Here we will set our control parameter for our rfe() function. We’ll choose 4 folds.
control <- rfeControl(functions=lmFuncs, method="repeatedcv", number=4, repeats = 25, verbose = FALSE)
Now we perform our RFE and we’ll check out the results.
rfe <- rfe(crime_data[,-16], crime_data[[16]],
sizes = c(1:15),
rfeControl = control)
print(rfe)
##
## Recursive feature selection
##
## Outer resampling method: Cross-Validated (4 fold, repeated 25 times)
##
## Resampling performance over subset size:
##
## Variables RMSE Rsquared MAE RMSESD RsquaredSD MAESD Selected
## 1 366.7 0.1666 282.9 75.54 0.1617 51.68
## 2 364.6 0.1985 281.0 72.18 0.1524 54.85
## 3 369.2 0.1726 288.4 73.68 0.1303 56.37
## 4 348.3 0.2687 281.4 60.67 0.1827 52.06
## 5 338.2 0.3328 272.6 59.84 0.1920 53.86
## 6 321.9 0.4064 259.9 58.06 0.2010 51.06
## 7 315.7 0.4340 254.7 60.98 0.2106 53.64
## 8 288.8 0.5135 229.4 65.59 0.2242 54.64
## 9 266.8 0.5759 208.0 69.76 0.2076 58.10
## 10 256.7 0.5997 201.2 63.44 0.2015 54.04 *
## 11 262.0 0.5799 203.7 64.03 0.2104 52.66
## 12 272.6 0.5546 210.5 65.41 0.2121 53.16
## 13 275.8 0.5493 212.9 68.09 0.2119 55.89
## 14 282.7 0.5356 217.6 69.29 0.2162 58.45
## 15 288.0 0.5231 224.4 69.99 0.2120 61.34
##
## The top 5 variables (out of 10):
## U1, Prob, LF, Po1, Ed
We see the star next to 10 which suggests the optimal number of predictors to use is 10. Now let’s see which predictors we should use:
predictors(rfe)
## [1] "U1" "Prob" "LF" "Po1" "Ed" "U2" "Po2" "So" "M" "Ineq"
Now let’s build one last model using only these predictors.
finalmodel <- lm(Crime ~ U1 + Prob + LF + Ed + Po1 + U2 + Po2 + So + M + Ineq, data=crime_data)
summary(finalmodel)
##
## Call:
## lm(formula = Crime ~ U1 + Prob + LF + Ed + Po1 + U2 + Po2 + So +
## M + Ineq, data = crime_data)
##
## Residuals:
## Min 1Q Median 3Q Max
## -446.88 -95.08 16.57 116.19 539.68
##
## Coefficients:
## Estimate Std.
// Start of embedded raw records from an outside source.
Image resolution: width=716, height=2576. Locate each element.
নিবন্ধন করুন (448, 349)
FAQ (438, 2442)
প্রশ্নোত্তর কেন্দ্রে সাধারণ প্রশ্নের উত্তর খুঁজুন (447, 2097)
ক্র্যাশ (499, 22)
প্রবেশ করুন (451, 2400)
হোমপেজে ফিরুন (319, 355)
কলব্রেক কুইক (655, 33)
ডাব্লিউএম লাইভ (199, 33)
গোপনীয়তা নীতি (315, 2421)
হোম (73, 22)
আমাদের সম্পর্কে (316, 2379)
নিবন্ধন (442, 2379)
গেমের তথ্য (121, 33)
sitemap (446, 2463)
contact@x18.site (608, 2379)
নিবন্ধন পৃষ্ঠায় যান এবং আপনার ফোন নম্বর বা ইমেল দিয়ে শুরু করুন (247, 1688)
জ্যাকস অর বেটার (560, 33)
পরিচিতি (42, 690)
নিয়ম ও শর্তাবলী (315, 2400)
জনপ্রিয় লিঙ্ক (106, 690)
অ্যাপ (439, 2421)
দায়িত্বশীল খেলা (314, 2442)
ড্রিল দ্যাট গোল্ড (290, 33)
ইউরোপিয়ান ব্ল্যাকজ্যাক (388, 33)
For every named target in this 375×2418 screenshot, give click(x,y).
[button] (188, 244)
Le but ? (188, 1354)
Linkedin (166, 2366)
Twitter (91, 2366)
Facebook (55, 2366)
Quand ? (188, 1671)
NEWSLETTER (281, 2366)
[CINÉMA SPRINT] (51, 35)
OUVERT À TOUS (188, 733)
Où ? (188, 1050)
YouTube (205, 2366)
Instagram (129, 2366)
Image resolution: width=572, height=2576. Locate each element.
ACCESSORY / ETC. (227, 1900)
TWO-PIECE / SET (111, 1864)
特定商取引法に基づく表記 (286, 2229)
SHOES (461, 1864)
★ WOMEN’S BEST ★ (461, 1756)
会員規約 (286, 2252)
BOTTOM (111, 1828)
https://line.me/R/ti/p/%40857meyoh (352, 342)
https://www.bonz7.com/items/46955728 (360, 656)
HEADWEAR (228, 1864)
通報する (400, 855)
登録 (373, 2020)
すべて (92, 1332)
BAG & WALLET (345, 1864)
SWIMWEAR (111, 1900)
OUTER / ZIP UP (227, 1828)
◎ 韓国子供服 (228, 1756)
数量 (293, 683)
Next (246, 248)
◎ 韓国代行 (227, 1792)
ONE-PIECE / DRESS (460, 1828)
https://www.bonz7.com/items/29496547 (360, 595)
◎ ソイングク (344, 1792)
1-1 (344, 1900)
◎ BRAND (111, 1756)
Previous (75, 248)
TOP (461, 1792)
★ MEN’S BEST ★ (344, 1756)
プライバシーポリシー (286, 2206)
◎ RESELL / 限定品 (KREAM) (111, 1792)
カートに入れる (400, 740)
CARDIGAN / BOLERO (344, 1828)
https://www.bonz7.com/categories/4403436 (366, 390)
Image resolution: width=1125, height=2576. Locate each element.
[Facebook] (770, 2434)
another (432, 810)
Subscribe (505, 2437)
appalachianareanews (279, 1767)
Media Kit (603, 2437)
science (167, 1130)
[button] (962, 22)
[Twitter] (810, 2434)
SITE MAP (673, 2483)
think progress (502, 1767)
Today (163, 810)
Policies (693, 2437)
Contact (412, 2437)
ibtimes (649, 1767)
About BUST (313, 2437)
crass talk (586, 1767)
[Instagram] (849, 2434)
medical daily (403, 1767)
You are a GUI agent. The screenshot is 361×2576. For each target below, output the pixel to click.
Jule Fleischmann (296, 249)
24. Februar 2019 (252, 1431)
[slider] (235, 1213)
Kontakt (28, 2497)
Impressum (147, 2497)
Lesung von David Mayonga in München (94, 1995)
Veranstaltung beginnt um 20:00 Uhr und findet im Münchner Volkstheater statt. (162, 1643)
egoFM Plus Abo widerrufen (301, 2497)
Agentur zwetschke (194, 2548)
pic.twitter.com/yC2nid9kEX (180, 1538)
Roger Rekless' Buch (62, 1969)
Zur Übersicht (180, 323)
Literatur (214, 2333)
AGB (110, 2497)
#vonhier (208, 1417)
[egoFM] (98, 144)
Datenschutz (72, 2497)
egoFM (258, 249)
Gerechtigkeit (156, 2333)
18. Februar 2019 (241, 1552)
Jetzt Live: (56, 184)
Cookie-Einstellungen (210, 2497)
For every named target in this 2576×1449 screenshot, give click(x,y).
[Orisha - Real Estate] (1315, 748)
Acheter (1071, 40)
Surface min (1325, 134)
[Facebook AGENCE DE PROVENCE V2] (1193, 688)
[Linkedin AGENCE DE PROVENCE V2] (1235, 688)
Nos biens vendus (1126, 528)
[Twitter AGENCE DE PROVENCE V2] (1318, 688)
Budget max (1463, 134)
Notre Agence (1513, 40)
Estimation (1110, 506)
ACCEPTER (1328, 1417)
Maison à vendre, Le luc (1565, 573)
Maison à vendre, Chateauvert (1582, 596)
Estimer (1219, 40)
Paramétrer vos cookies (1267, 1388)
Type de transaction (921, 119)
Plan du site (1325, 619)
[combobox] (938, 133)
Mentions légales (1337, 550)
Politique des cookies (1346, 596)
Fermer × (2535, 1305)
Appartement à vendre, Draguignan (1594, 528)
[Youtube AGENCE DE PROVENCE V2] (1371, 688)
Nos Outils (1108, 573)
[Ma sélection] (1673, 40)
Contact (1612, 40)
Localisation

Error t value Pr(>|t|)
## (Intercept) -5099.78 989.89 -5.152 9.44e-06 ***
## U1 -2925.15 3332.91 -0.878 0.385951
## Prob -4000.57 1711.52 -2.337 0.025094 *
## LF 531.84 1163.49 0.457 0.650340
## Ed 210.85 57.43 3.671 0.000777 ***
## Po1 177.49 96.84 1.833 0.075112 .
## U2 150.25 77.07 1.949 0.059060 .
## Po2 -79.51 105.11 -0.756 0.454314
## So 78.48 129.24 0.607 0.547491
## M 100.88 35.40 2.849 0.007201 **
## Ineq 58.80 16.77 3.506 0.001239 **
## ---
## Signif. codes: 0 '***' 0.001 '**' 0.01 '*' 0.05 '.' 0.1 ' ' 1
##
## Residual standard error: 204.7 on 36 degrees of freedom
## Multiple R-squared: 0.7808, Adjusted R-squared: 0.7199
## F-statistic: 12.82 on 10 and 36 DF, p-value: 3.937e-09
Let’s now predict the crime rate of the test data using this final model.
predicted_final_model <- predict(finalmodel, city_data)
predicted_final_model
## 1
## 870.6834
We observe that our finalmodel provides us with a similar crimerate to model_0.05, however we have a much lower residual standard error and higher Multiple R-squared and Adjuasted R-squared, implying that our finalmodel is the better performing model.
The choice in this example would come down to whether we should use newmodel or finalmodel. newmodel seems to perform better because it has a slightly higher Adjusted R-squared and lower RSE, however, the crime rate suggested is a lot higher compared to our model_0.05 and our finalmodel. In addition, our newmodel considers less predictors than our finalmodel, and since our Multiple R-squared is higher on our finalmodel, the newmodel may still be missing an important predictor that is included in our finalmodel. Therefore, I feel comfortable in saying our finalmodel is likely the stronger model, and is best served to use to predict the Crime rate for our test data.